Claim 25. (New) The computer-accessible medium of claim 22, Maria discloses wherein the computer arrangement is configured to compare the first results to the second results using a threshold procedure.  
Maria: (page 534 section 4.4)

    PNG
    media_image1.png
    754
    1164
    media_image1.png
    Greyscale


Maria: (page 527 section 4) “In particular, we compare an approach of Contextual Modeling (CM) [11,12] as a classification algorithm based on Naïve Bayes [13] with a traditional user–user collaborative filtering algorithm based on SVD (Singular Value Decomposition) [14,15]; in both cases, the class of items to recommend contains the items whose predicted rating (from one to five) is above a threshold of three. (correspond to threshold procedure)”
Examiner considers “a threshold procedure” is corresponding to predicted rating is above a threshold of three. The predicted rating is included in the step of “Comparable result?” in Fig. 24. Thus, examiner considers “Compare result?” is corresponding to “compare the first results to the second results using a threshold procedure”.

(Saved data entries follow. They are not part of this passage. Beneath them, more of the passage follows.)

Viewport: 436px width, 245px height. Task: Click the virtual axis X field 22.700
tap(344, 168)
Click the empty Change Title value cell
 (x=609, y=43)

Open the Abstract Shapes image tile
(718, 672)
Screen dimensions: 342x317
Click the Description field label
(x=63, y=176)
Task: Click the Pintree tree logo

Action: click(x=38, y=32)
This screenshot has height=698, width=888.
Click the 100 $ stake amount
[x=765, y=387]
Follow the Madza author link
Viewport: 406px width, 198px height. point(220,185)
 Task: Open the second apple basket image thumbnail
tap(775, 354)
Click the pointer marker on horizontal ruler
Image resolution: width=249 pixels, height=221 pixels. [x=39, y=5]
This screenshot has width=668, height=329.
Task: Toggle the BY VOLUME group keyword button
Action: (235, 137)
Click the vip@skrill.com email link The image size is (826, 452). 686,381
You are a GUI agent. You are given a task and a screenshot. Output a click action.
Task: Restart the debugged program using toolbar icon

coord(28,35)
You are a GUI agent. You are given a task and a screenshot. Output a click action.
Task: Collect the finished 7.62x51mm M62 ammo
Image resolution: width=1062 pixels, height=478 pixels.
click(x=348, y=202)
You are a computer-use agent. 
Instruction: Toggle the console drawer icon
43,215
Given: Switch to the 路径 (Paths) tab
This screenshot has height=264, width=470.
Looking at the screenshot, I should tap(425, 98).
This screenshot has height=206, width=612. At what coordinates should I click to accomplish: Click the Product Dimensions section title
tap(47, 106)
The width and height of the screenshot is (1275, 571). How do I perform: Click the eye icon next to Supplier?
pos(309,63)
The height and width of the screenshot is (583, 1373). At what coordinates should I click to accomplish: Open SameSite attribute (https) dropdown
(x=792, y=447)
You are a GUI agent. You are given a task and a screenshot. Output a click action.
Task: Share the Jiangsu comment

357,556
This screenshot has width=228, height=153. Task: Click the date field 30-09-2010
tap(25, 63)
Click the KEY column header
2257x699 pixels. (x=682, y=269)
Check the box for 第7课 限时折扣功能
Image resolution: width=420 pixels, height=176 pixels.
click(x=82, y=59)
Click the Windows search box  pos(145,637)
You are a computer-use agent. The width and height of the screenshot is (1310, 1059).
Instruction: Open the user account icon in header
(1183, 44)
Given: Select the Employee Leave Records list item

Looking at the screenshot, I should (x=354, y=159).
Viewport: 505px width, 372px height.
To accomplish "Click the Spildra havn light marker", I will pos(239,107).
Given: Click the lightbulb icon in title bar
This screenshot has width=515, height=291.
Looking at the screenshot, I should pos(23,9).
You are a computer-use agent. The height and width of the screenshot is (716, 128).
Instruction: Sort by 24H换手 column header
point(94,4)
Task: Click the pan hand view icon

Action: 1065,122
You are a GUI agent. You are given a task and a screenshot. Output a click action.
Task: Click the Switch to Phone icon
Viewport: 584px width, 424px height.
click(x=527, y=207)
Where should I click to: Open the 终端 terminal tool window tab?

Claim 26. (New) The computer-accessible medium of claim 25, Maria discloses wherein the threshold procedure includes: summing first errors from the first results; summing second errors from the second results; and comparing the summed first errors to the summed second errors.  
Maria: (page 530 section 4.2.1) “With the original dataset, Weka obtained the following performance metrics: (Mean Square Errors) MAE = 0.0342 (correspond to summing first errors from the first results), precision = 0.96, recall = 0.96, and F-measure = 0.96; with the synthetic dataset, it obtained: MAE = 0.0177 (correspond to summing second errors from the second results), precision = 0.987, recall =0.987, and F-measure =0.987. As it can be observed, the performance over the two datasets is similar. Moreover, we also evaluated the performance of the classification algorithm when the entire synthetic dataset is used for training and the entire real dataset is used for testing, obtaining the following performance metrics, which are also similar: MAE = 0.0519 precision =0.949, recall =0.94, and F-measure =0.94. We also compared the attribute values themselves (average values, standard deviation, percentage of unique values, and number of items of each profile) (correspond to comparing the summed first errors to the summed second errors), and the results obtained are also similar.”
Examiner considers the (Mean Square Errors) MAE is corresponding to summing errors.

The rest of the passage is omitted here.